“This situation is the result of Russian aggression in Ukraine,” Japanese Prime Minister Fumio Kishida told parliament in Tokyo.
“The (Russian) attempt to shift this issue to Japan-Russia relations is totally unjustified and totally unacceptable,” he added.
Kishida stressed that Japan “strongly protests” Moscow’s decision, reiterating his country’s condemnation of Russia’s actions in Ukraine that “change the status quo by force and unilaterally.”
In recent weeks, Japan has joined Western countries in imposing severe economic sanctions on Moscow over its military offensive against Ukraine since February 24.
In a surprising situation, the Russian Foreign Ministry announced Monday that “the Russian side does not intend, under the current circumstances, to continue talks with Japan on the peace treaty.”
The ministry justified this position by “the impossibility of discussing the basic document of bilateral relations with a country that has openly taken an unfriendly position and is striving to harm the interests of our country.”

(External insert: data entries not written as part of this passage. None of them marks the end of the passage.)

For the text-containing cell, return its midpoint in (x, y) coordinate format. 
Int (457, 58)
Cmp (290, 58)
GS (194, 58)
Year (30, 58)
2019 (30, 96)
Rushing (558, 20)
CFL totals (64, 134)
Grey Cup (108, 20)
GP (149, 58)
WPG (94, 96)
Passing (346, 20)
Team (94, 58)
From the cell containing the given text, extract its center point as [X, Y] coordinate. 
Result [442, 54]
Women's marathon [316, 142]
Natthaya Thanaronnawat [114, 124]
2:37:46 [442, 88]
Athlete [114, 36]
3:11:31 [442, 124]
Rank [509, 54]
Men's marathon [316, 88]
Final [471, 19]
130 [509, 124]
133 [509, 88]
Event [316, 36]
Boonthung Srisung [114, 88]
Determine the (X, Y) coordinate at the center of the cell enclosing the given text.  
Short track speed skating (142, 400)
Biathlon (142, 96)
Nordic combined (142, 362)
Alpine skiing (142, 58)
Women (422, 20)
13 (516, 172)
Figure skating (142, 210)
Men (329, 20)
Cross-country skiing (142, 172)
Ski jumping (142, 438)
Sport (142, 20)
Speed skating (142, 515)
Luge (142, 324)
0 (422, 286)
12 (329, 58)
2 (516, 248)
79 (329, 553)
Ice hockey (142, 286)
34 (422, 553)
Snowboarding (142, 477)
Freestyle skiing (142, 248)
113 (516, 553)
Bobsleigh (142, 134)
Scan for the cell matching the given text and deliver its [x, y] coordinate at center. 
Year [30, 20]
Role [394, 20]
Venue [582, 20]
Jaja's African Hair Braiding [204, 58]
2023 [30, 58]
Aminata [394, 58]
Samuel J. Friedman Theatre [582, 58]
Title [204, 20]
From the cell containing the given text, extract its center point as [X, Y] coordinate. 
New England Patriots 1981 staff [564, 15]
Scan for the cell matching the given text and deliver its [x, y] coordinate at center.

Relations between Japan and Russia have always been complex, and the two countries did not sign a peace treaty after World War II due to a dispute over four small islands that make up the Kuril Archipelago.
The archipelago was taken over by the Soviet army in the closing days of World War II, and Moscow has not returned it to Tokyo since.
This inhabited archipelago is inhabited by about 20 thousand people, and Tokyo calls it “the lands of the north” and considers it “an integral part of Japan.”